前置きが長くなってしまいましたが、マレーシアでマレー人の間で話されているマレー語には主に2つの綴り方があります。
1つが、英語のようにアルファベットで綴るラテン文字転記、もう1つが今回話題にしているジャウィ文字という綴りです。
だからジャウィ文字ってなんなんだ?
今から説明します笑
マレーシアと言えばご存知の人もいる通り、イスラーム教の国です。そして同時に、ポルトガルやオランダ、英国など欧州の支配を受け今のマレーシアという国が成り立っています。
ここで注目してほしいのは、マレーシアは歴史的に、主に中東などのイスラーム圏(当然ながら言語はアラビア語です)と、欧州(言語を綴る時はラテン文字が多い)の両方に触れていることです。
ジャウィ文字とは端的に言うと、マレー半島一体やその周辺(現在のインドネシアやボルネオ島など)に、14世紀頃からイスラーム商人との交易によってイスラーム教や文化が持ち込まれた時期に生み出された
マレー語を綴るためのアラビア文字を元にしてつくられた文字
です。
このジャウィ文字、マレーシアがその後ヨーロッパ各国の植民地支配を経た中で、アルファベット中心のラテン文字転記の方法が採用された中でも、20世紀くらいまで現役で使用されていました。
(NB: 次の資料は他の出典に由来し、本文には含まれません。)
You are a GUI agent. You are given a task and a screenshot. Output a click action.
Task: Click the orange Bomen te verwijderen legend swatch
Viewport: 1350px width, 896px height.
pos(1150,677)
現在では、ラテン文字転記が主流になりましたが、マレーシア国内でもモスクなどのイスラーム教に関連した施設の看板などで見ることができます。
またこのジャウィ文字、現在のインドネシアではあまり使われていないようですが、ボルネオ島にある小国ブルネイダルサラームでは、今でも街中などで現役で使われていて、国歌もジャウィ文字で綴られています(ブルネイ行ったことないので写真がなくてすみません)。
ジャウィ文字とアラビア文字の違いって?
ここからはかなりオタクな部分になってくるのですが、ジャウィ文字とアラビア文字の見分け方について少し紹介したいと思います。
気になる人だけ読んでもらえれば結構です笑
ジャウィ文字かアラビア文字か見分ける簡単なポイントはジャウィ文字にしかない文字を見つけることです。
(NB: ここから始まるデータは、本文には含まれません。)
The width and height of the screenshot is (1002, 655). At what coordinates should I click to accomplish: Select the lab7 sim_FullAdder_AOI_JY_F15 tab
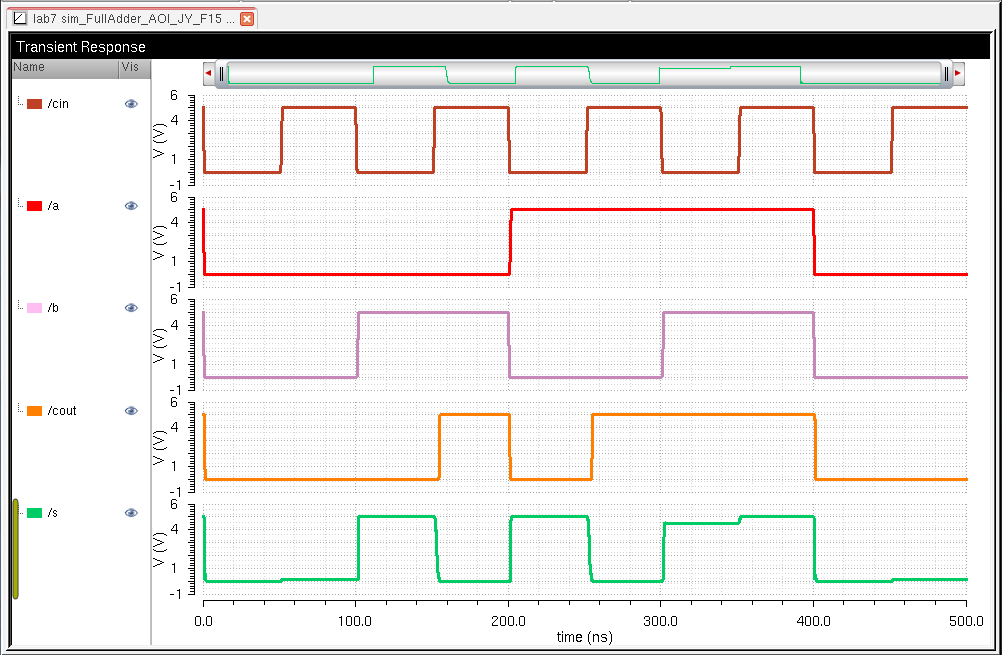click(x=133, y=19)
ジャウィ文字はアラビア文字が元なので、基本的な母子音はアラビア文字と一緒です。ただマレー語を綴るとなると、アラビア語にはない音を綴るために、新たに文字を生み出す必要があります。
それが、ng, p, g, v, ny の5子音です。
これらはアラビア語にはない音のため、ジャウィ文字にはこれらの音を表す独自の文字が存在します。
・ジャウィ文字独自の文字
nga ڠ
pa ڤ
ga ڬ
va ۏ
nya ڽ
アラビア文字の知識がない人でも、上とか横に点がついてるような、これらの特徴的な文字があれば大概はジャウィ文字だとわかります。
例えば、上であげたマラッカのモスクの看板、kampung(کامڤوڠ) kling(كليڠ)と、単語の最後にngがあり、ڠがあります。また、puのڤもジャウィ文字特有です。
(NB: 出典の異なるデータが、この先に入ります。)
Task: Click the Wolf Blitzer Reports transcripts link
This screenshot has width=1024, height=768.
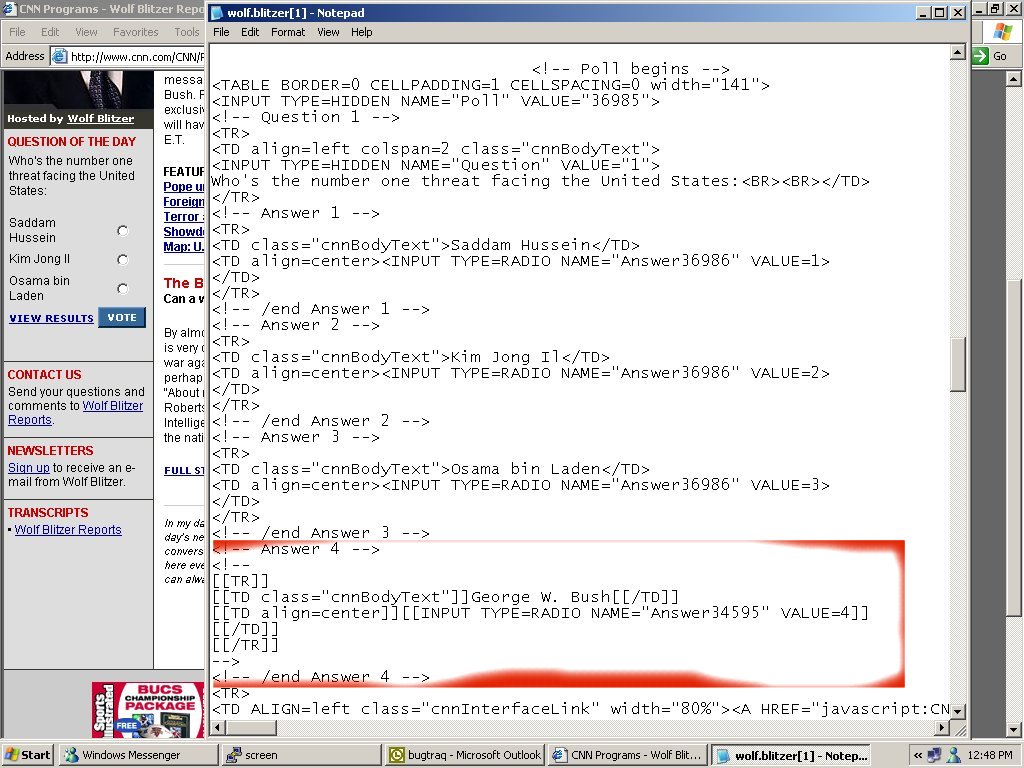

また、アラビア語を勉強したことがある人はわかると思いますが(だからそれも少ない)、アラビア語の場合、母音は基本的に長母音や二重母音以外は省略されるのに対し、上のkampung(کامڤوڠ)のように、ジャウィ文字綴りの場合、マレー語のラテン文字綴りに忠実に従い、アラビア語ならまず省略されるであろう、kaのalifや(ا)puのwaw(و)が、それぞれ書かれています。
ちなみにこのジャウィ文字において母音をどこまで書くかや、アラビア文字とどのように対応させるかなどのルールは人によって異なるらしいです。
最後に
ものすごいマニアックな内容になってしまいましたが、ジャウィ文字は、人によって綴り方やルールも違えば、現代では英語やさらに多言語からの借用語も増え変化するマレー語に合わせて進化しながら現代にも生き続ける非常に面白い文字です。
是非マレーシアに来る際は、ジャウィ文字を通じて、先人たちが築き上げた、イスラームと東南アジアの融合を感じれる神秘を感じてはみてはいかがでしょうか?
読んでいただきありがとうございました!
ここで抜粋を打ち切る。